Heterogeneous High-Performance Computer Engines
What I find amazing, personally, is that it appears that performance on the order of 1012 floating-point operations per second—a teraflops or a teraops, depending on your culture—is really achievable by 1995 with known technology extrapolation. I can remember when we were first putting together the High Performance Computing Initiative back in the mid-1980s and asking ourselves what a good goal would be. We said that we would paste a really tough one up on the wall and go for a teraflops. Maybe we should have gone for a petaflops. The only way to achieve that goal is by parallel processing. Even today, at the high end, parallel processing is ubiquitous.
There isn't an American-made high-end machine that is not parallel. The emergence of commercially available massively parallel systems based on commodity parts is a key factor in the compute-engine market—another change since 1983. Notice that it is the same commodity parts, roughly, that are driving the workstation evolution as are driving these massively parallel systems.

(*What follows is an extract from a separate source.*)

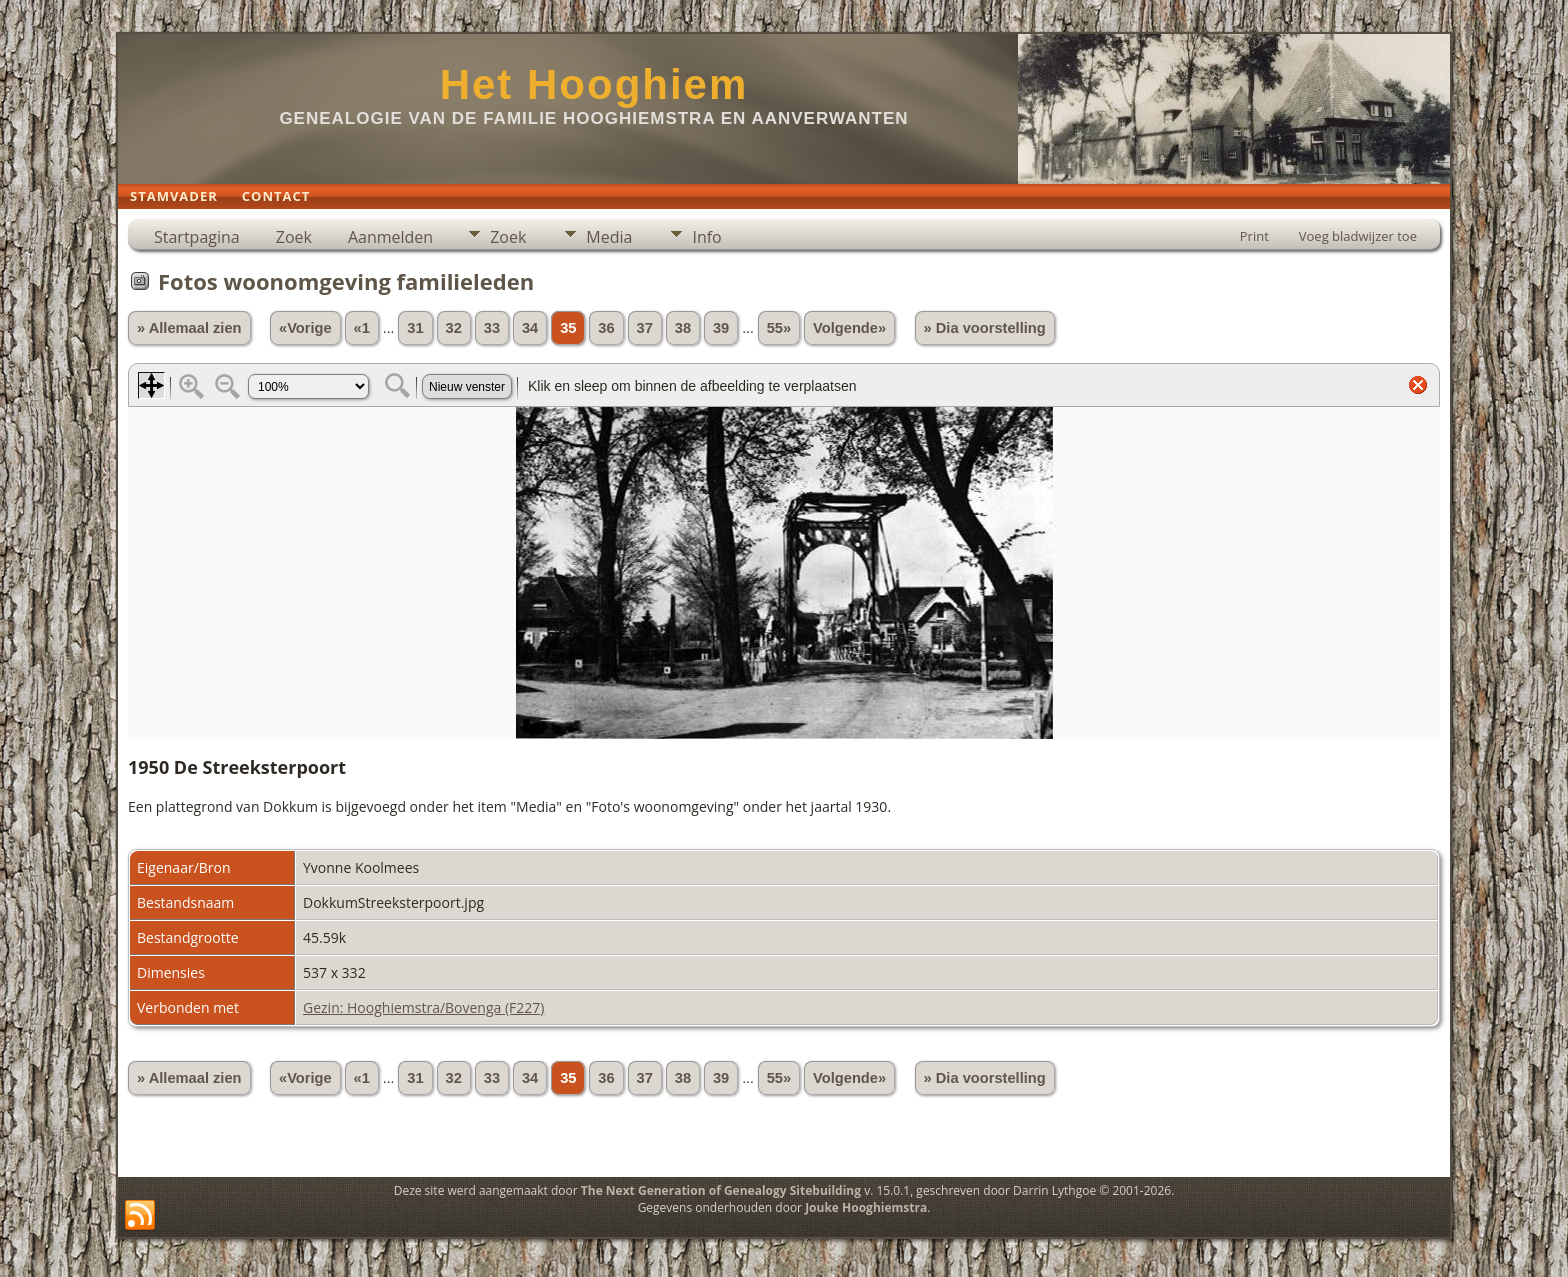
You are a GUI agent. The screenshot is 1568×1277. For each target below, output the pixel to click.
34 (530, 328)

We are still unsure of the tradeoffs—and there was a lively debate about this at this meeting—between fewer and faster processors versus more and slower processors. Clearly the faster processors are more effective on a per-processor basis. On a system basis, the incentive is less clear. The payoff function is probably application dependent, and we are still searching for it. Fortunately, we have enough commercially available architectures to try out so that this issue is out of the realm of academic discussion and into the realm of practical experiment.
Related to that is an uncertain mapping of the various architectures available to us into the applications domain. A part of this meeting was
the discussion of those application domains and what the suitable architectures for them might be. Over the next few years I'm sure we'll get a lot more data on this subject.
It was also brought out that it's important that one develops balanced systems. You have to have appropriate balancing of processor power, memory size, bandwidth, and I/O rates to have a workable system. By and large, it appears that there was consensus in this conference on what that balance should be. So at least we have some fairly good guidelines.
There was some discussion at this conference of new or emerging technologies—gallium arsenide, Josephson junction, and optical—which may allow further speedups. Unfortunately, as was pointed out, gallium arsenide is struggling, Josephson junction is Japanese, and optical is too new to call.